Inside the GDPR: Webinar Breaks Down New Law’s Implications for K-12 Providers

Managing Editor
Ed Week Market Brief July 17 webinar on the GDPR

If you’re part of an education company that does business in Europe—or that ever hopes to do business there—you need to know the GDPR.

The General Data Protection Regulation, which took effect in May, is a sweeping new European law that sets broad data-privacy rules for organizations processing data on citizens of the European Union. That includes many ed-tech providers in the United States and elsewhere, whose work marketing and selling their products in Europe and other foreign markets has been made easier by technology.

You’ve probably been awash in e-mails over the past few months from companies telling you about updates to their privacy policies and asking you to agree to the change. Many of them are almost certainly doing so with the GDPR squarely in mind.

On Tuesday, July 17 at 2 p.m. eastern, EdWeek Market Brief will host a webinar that gives ed-tech companies and others an in-depth look at how they can comply with the law. You can register for the event here.

The law sets tougher standards on companies in many areas.

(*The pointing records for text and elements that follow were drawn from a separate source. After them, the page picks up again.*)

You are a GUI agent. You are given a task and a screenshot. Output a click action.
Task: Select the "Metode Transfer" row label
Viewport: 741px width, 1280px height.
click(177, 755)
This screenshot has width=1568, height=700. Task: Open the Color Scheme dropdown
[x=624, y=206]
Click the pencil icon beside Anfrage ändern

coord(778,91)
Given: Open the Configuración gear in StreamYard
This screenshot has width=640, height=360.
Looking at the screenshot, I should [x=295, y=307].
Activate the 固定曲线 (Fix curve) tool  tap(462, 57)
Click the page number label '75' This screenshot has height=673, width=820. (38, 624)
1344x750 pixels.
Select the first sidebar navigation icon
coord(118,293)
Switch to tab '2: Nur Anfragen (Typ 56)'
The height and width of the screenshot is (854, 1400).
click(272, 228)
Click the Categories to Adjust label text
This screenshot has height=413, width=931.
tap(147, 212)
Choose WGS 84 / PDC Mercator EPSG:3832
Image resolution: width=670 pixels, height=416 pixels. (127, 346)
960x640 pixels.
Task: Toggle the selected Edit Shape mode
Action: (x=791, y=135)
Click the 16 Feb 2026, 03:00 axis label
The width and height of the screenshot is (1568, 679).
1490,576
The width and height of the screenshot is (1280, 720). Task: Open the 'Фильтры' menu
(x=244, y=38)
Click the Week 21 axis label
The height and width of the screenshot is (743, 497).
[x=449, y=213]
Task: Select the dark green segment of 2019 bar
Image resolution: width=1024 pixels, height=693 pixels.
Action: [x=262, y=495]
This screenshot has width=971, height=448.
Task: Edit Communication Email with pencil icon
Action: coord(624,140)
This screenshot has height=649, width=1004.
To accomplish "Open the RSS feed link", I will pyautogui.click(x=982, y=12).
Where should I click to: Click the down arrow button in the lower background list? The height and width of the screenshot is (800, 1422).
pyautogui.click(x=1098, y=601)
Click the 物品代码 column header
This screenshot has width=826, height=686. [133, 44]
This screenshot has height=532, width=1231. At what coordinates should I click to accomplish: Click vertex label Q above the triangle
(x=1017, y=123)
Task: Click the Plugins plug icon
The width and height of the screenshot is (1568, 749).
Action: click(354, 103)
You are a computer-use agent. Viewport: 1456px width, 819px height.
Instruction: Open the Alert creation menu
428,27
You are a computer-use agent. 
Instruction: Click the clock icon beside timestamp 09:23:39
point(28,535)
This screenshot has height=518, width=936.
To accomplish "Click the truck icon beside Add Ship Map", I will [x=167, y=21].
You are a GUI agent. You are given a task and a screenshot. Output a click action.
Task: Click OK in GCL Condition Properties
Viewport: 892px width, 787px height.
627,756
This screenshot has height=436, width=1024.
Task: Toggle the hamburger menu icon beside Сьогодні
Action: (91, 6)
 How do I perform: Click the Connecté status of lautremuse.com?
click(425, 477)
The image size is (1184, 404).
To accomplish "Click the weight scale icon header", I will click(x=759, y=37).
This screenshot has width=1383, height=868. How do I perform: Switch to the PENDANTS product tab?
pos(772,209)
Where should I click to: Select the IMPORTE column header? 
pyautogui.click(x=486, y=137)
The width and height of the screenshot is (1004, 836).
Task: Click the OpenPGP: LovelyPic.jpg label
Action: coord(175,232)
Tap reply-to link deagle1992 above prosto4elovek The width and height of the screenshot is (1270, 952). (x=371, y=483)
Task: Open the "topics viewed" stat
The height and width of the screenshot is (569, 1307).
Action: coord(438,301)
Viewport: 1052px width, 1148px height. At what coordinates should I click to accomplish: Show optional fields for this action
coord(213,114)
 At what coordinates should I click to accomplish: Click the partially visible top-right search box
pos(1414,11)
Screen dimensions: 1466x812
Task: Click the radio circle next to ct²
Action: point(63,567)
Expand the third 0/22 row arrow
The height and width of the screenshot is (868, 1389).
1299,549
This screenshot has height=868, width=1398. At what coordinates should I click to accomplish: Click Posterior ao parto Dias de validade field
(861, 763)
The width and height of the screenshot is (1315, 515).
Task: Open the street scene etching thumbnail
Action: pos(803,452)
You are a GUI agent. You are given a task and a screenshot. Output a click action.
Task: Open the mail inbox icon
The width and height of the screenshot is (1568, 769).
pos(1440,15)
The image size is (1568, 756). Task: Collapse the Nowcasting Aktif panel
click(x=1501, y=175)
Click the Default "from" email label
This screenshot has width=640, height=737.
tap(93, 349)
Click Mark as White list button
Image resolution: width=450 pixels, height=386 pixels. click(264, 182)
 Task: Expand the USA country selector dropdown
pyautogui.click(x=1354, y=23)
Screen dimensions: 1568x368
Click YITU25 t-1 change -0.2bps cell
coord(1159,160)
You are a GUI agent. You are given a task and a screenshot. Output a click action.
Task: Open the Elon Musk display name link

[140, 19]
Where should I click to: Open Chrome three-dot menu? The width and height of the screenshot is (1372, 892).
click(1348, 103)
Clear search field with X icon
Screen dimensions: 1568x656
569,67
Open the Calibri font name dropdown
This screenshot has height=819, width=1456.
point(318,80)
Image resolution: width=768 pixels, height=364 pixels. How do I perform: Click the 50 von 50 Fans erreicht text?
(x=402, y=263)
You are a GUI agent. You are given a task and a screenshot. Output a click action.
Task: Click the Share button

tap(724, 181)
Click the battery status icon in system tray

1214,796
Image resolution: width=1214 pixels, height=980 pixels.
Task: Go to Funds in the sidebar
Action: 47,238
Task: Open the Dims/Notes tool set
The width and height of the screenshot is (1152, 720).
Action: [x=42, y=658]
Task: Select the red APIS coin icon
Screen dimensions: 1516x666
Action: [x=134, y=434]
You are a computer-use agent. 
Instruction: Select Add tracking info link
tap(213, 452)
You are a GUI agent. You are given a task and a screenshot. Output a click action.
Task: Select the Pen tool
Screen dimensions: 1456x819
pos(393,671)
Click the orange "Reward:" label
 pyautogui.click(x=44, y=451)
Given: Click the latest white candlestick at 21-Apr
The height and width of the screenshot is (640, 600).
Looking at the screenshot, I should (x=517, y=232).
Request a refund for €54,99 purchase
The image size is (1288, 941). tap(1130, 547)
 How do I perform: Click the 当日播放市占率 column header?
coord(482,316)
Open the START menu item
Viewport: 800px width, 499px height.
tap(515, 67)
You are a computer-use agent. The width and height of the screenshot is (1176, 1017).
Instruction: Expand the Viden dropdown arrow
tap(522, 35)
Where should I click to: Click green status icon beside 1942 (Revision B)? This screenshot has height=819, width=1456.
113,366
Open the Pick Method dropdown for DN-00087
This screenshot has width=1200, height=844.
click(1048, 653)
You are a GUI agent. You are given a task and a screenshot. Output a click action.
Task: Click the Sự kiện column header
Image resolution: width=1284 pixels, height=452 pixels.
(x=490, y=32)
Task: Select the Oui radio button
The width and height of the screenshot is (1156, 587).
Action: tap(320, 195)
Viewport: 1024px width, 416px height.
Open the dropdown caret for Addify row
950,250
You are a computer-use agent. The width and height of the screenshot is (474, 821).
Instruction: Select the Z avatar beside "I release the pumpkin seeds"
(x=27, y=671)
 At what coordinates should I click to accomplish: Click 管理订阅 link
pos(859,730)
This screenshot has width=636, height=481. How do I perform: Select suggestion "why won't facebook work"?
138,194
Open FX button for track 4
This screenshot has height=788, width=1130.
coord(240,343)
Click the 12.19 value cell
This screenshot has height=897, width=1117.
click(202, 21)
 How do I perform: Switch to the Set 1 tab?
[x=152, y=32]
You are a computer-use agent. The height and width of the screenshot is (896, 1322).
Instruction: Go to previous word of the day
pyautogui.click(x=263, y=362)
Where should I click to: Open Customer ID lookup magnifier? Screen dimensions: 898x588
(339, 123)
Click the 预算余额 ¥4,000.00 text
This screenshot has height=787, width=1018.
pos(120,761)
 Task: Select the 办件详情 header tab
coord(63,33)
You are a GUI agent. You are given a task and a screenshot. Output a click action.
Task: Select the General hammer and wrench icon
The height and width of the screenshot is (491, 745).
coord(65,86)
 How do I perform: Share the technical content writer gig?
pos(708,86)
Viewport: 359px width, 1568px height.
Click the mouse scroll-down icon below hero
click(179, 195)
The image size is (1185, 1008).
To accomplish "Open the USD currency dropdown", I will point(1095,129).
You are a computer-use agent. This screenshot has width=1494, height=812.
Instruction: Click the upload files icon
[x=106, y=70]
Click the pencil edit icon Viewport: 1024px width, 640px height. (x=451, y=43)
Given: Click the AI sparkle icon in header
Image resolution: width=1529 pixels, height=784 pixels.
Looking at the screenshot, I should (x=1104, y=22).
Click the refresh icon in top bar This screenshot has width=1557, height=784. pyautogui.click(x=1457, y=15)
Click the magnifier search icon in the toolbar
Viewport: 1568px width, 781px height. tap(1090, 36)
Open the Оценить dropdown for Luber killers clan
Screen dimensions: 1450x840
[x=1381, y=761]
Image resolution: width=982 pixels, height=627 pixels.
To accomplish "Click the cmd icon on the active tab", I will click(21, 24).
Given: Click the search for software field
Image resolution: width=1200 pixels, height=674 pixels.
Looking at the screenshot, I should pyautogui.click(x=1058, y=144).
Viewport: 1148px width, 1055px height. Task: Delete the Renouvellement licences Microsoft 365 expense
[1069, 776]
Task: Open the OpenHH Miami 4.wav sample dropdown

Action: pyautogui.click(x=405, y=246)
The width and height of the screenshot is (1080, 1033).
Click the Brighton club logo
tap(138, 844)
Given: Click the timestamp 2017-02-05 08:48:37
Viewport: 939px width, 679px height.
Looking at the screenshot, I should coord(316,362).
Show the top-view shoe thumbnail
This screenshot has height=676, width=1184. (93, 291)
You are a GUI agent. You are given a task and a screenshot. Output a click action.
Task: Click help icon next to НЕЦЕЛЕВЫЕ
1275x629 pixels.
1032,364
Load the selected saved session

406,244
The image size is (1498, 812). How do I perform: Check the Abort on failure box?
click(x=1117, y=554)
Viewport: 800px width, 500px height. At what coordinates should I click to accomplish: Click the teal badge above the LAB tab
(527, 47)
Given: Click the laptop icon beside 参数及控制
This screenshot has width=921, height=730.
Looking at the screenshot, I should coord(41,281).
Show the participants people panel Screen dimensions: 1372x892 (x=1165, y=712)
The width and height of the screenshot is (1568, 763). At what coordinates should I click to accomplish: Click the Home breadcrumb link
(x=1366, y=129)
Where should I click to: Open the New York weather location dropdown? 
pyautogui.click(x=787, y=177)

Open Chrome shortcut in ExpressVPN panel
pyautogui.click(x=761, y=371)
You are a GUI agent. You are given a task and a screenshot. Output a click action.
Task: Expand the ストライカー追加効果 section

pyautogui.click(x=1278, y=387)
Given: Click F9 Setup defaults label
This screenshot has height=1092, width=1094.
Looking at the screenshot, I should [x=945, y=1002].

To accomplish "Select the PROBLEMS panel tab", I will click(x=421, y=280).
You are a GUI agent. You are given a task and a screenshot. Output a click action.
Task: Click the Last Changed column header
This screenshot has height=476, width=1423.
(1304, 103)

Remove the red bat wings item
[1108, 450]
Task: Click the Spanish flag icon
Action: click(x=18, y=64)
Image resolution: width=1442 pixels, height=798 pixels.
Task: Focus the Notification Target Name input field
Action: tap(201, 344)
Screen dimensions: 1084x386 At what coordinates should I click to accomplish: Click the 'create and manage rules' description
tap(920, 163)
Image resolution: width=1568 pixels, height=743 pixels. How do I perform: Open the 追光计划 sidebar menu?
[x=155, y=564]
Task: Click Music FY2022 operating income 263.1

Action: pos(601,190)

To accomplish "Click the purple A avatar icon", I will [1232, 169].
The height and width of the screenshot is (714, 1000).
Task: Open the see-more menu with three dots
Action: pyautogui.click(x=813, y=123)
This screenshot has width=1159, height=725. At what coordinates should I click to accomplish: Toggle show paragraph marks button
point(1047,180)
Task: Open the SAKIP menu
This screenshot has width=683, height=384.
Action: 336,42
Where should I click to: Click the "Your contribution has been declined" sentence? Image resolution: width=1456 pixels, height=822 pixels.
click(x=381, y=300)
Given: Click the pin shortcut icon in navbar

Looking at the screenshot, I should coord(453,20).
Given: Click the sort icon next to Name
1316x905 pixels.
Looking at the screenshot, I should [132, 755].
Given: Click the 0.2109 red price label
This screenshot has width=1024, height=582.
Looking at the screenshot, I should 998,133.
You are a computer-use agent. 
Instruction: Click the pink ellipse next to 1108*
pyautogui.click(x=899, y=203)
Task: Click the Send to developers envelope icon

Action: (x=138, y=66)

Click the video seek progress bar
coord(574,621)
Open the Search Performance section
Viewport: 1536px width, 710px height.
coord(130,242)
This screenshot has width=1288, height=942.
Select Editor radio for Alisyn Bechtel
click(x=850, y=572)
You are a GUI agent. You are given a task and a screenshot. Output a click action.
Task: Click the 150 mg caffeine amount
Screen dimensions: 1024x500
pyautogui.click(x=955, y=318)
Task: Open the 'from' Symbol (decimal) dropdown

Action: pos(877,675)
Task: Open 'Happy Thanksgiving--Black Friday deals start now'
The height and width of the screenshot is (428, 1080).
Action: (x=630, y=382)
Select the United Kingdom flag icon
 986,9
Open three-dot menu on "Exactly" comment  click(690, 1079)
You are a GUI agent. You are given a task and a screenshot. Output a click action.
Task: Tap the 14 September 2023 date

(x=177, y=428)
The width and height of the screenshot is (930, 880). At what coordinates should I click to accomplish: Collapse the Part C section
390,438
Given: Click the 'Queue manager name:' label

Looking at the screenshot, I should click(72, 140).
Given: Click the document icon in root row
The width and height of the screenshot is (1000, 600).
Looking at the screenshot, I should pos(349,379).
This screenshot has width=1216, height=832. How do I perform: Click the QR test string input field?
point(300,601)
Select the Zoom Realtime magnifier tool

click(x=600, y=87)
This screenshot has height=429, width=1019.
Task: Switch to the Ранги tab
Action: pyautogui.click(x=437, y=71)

It requires new forms of consent before tech providers can process K-12 data; says privacy policies have to be written in clear, jargon-free language; gives individuals the right to access and get copies of the data collected on them; and in many circumstances guarantees people a “right to be forgotten,” among many other changes.

I’ll be joined in the webinar by a pair of guests who have studied the GDPR extensively and who know data-privacy law and the implications for schools.

The first is Carl E. Schonander, the senior director for international public policy at the Software & Information Industry Association, a group that represents a wide swath of ed-tech companies. The other guest is Gabriela Zanfir-Fortuna, policy counsel on European Union issues for the Future of Privacy Forum, a nonprofit that brings together industry, consumer advocates, and researchers on tech and privacy issues.

“This is a complex law and a complex framework,” one consultant to tech companies told me recently, in a story I wrote for EdWeek Market Brief about the GDPR. “My advice to companies at this point is ‘Don’t panic.’ If you have not started to make changes, start. If you have started, keep going.”

Our webinar will help companies dissect the GDPR and figure out how they can get on the right path.